-- What to do --
Return exactly and only these lines: the first of the listing through the one containing "Given: Start voice".

● ● ● ● ●

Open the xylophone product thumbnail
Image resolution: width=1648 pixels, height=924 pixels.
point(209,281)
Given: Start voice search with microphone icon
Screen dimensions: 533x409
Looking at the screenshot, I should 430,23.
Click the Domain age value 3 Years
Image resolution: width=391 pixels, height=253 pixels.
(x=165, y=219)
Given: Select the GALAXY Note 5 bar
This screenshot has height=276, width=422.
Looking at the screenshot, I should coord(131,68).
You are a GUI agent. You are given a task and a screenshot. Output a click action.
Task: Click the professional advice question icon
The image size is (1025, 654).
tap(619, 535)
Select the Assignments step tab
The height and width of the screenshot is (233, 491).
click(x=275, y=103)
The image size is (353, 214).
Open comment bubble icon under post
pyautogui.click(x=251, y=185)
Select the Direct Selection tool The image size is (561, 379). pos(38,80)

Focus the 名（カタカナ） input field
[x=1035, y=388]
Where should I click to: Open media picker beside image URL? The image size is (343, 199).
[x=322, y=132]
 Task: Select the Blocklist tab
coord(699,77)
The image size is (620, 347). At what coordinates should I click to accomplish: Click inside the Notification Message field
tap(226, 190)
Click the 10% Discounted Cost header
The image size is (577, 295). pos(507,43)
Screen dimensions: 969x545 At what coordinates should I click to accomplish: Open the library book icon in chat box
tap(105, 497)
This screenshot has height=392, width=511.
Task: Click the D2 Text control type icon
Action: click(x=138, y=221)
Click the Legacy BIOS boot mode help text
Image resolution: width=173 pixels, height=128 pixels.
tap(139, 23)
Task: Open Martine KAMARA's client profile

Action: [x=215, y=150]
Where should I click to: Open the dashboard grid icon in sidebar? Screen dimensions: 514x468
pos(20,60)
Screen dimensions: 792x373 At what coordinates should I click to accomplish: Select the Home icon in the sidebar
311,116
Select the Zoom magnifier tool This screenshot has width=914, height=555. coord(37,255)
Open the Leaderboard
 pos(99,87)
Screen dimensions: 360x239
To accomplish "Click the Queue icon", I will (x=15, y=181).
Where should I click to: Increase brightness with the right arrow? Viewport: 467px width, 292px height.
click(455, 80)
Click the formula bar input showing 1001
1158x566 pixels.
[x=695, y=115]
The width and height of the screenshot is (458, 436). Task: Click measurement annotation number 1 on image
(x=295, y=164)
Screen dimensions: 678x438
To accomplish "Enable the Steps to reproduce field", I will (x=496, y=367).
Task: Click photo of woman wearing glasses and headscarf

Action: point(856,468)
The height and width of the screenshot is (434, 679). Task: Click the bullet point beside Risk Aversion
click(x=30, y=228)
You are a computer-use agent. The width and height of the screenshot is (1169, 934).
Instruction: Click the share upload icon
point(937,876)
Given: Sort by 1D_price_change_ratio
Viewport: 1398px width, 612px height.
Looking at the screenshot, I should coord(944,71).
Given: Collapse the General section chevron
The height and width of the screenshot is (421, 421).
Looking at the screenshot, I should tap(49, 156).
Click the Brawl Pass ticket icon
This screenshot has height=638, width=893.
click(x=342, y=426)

● ● ● ● ●

-- Answer to this exercise --
Open the xylophone product thumbnail
Image resolution: width=1648 pixels, height=924 pixels.
point(209,281)
Given: Start voice search with microphone icon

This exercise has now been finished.